__Goal of the exercise__
Your answer must be an exact repeat of the lines from the one containing "Additional details (61, 944)" through the last line of the records, both included, with no pictures.

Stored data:

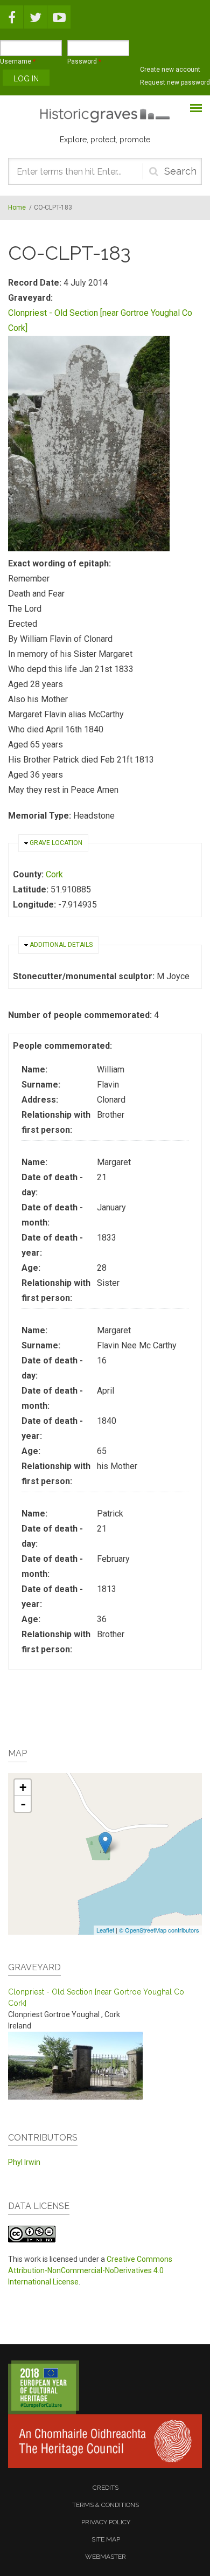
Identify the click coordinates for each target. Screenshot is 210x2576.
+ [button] (22, 1787)
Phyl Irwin (24, 2162)
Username (18, 61)
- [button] (23, 1803)
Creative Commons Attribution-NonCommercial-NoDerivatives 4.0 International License (90, 2270)
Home (17, 207)
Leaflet (105, 1930)
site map (106, 2539)
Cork (54, 874)
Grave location (56, 843)
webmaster (105, 2556)
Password (84, 61)
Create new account (170, 69)
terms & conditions (105, 2505)
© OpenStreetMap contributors (159, 1930)
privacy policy (105, 2522)
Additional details (61, 944)
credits (105, 2487)
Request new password (175, 82)
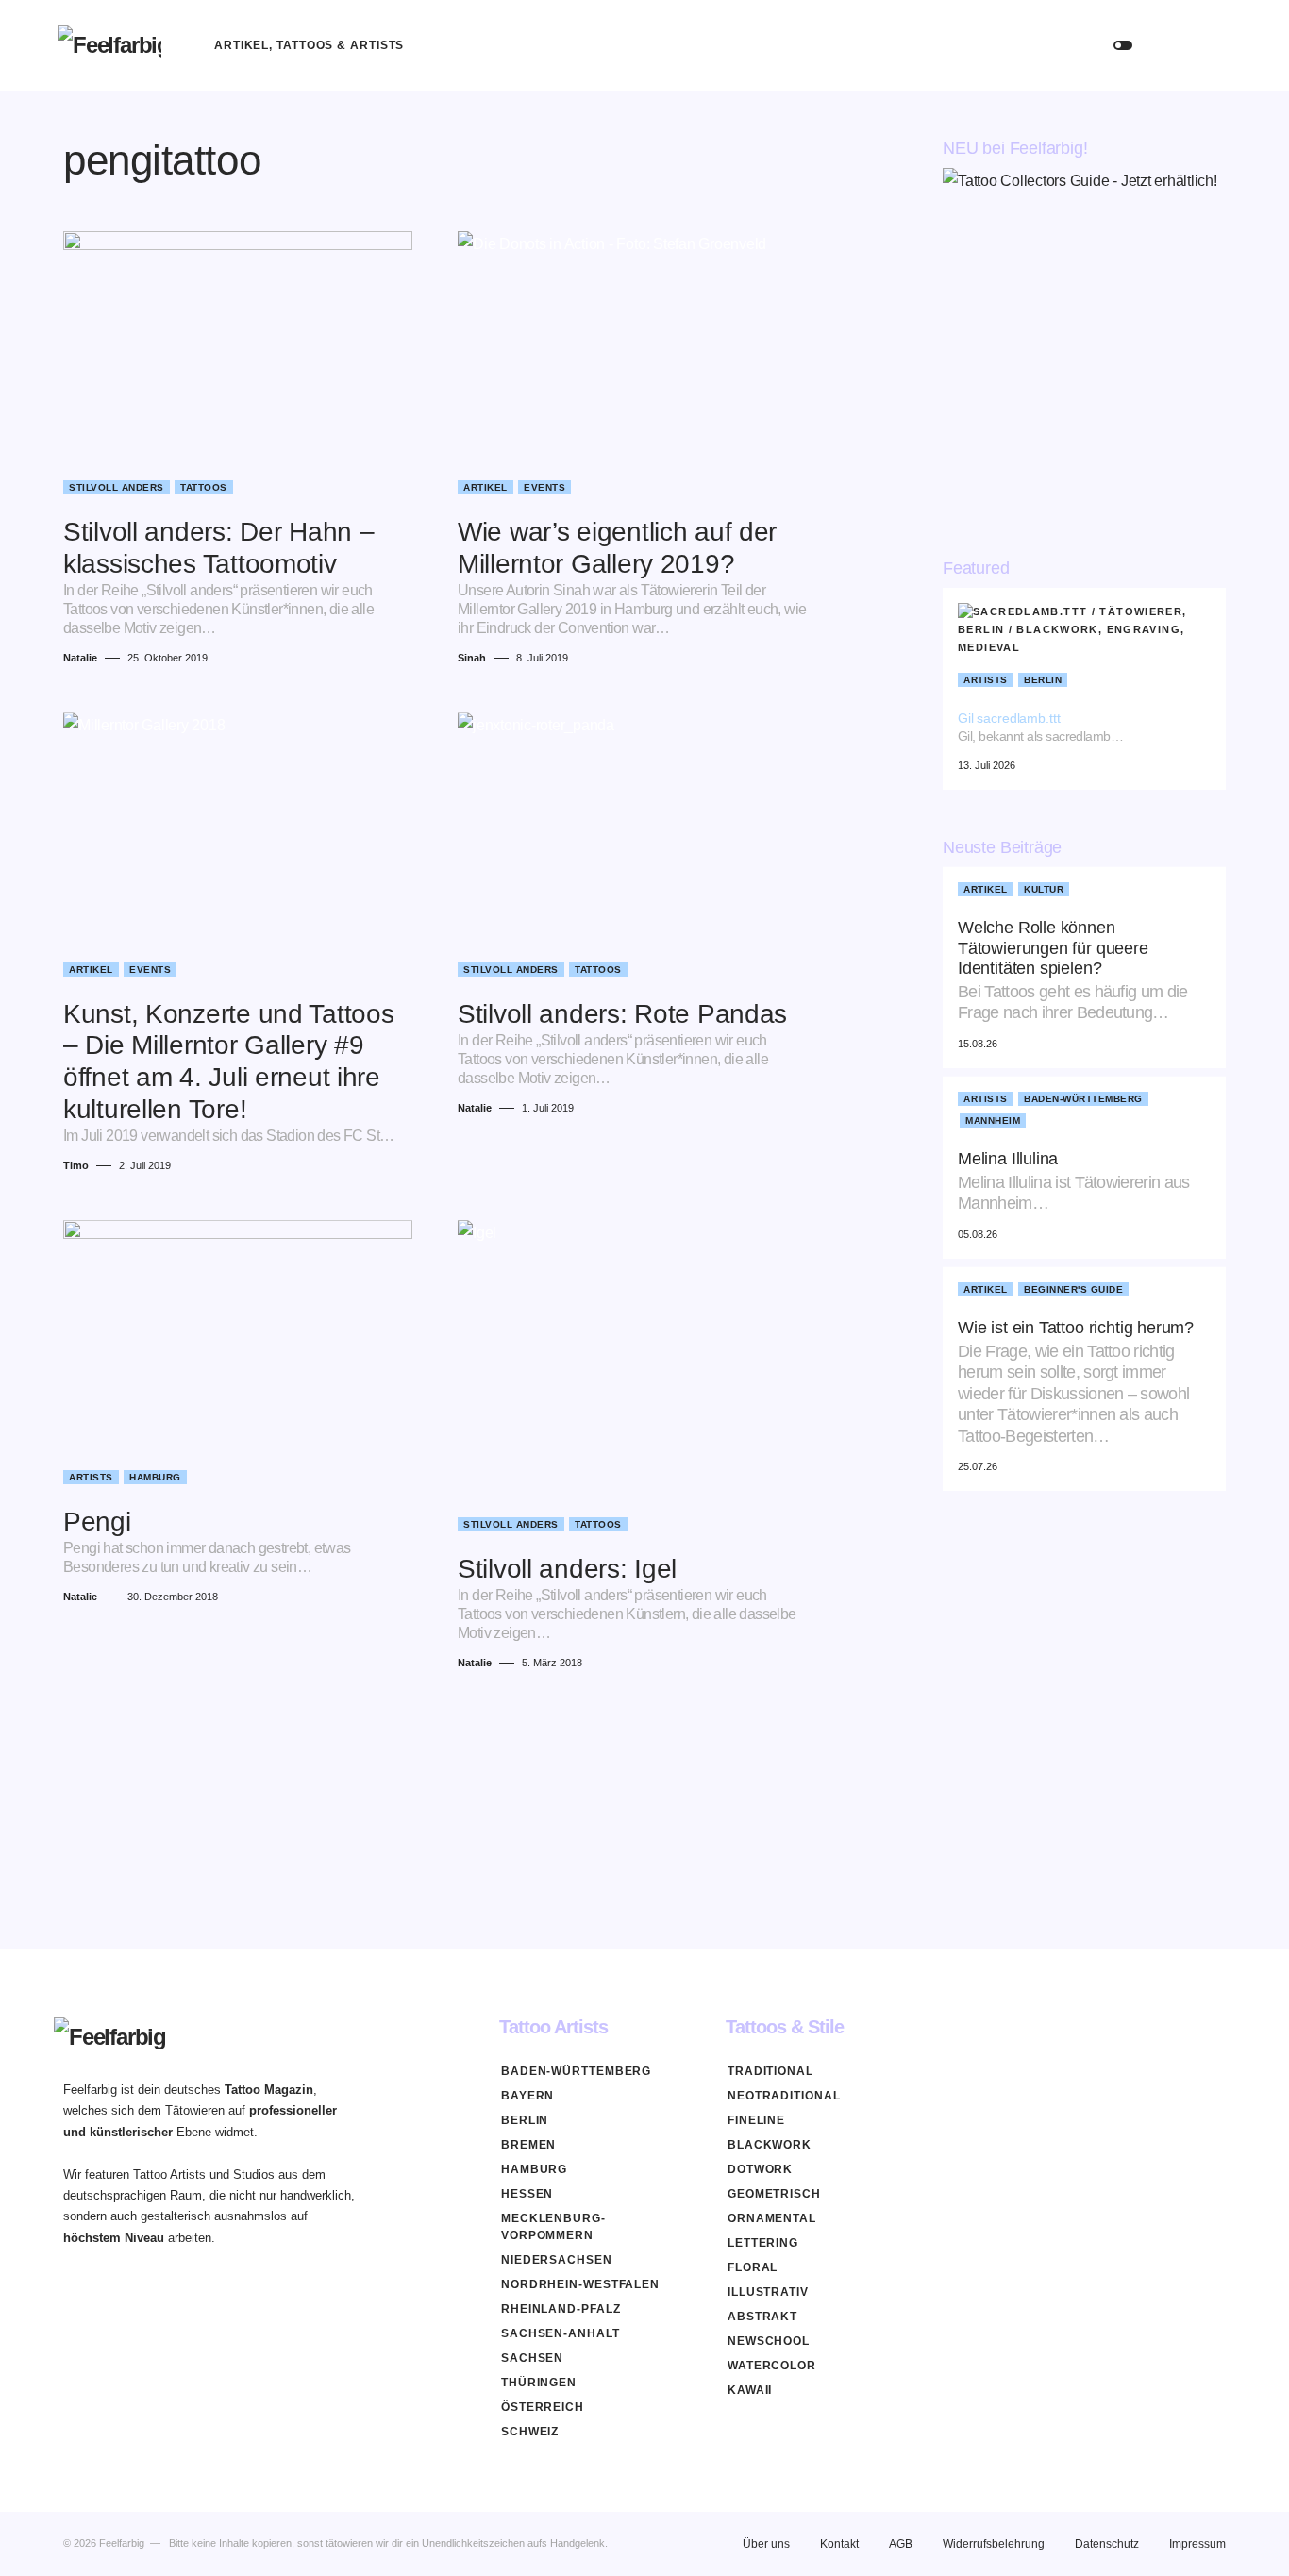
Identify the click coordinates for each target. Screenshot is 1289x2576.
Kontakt (839, 2544)
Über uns (766, 2544)
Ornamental (772, 2218)
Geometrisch (774, 2193)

__Response below__
Additional details (61, 944)
credits (105, 2487)
Request new password (175, 82)
Identify the click coordinates for each target. Screenshot is 1289x2576.
Kontakt (839, 2544)
Über uns (766, 2544)
Ornamental (772, 2218)
Geometrisch (774, 2193)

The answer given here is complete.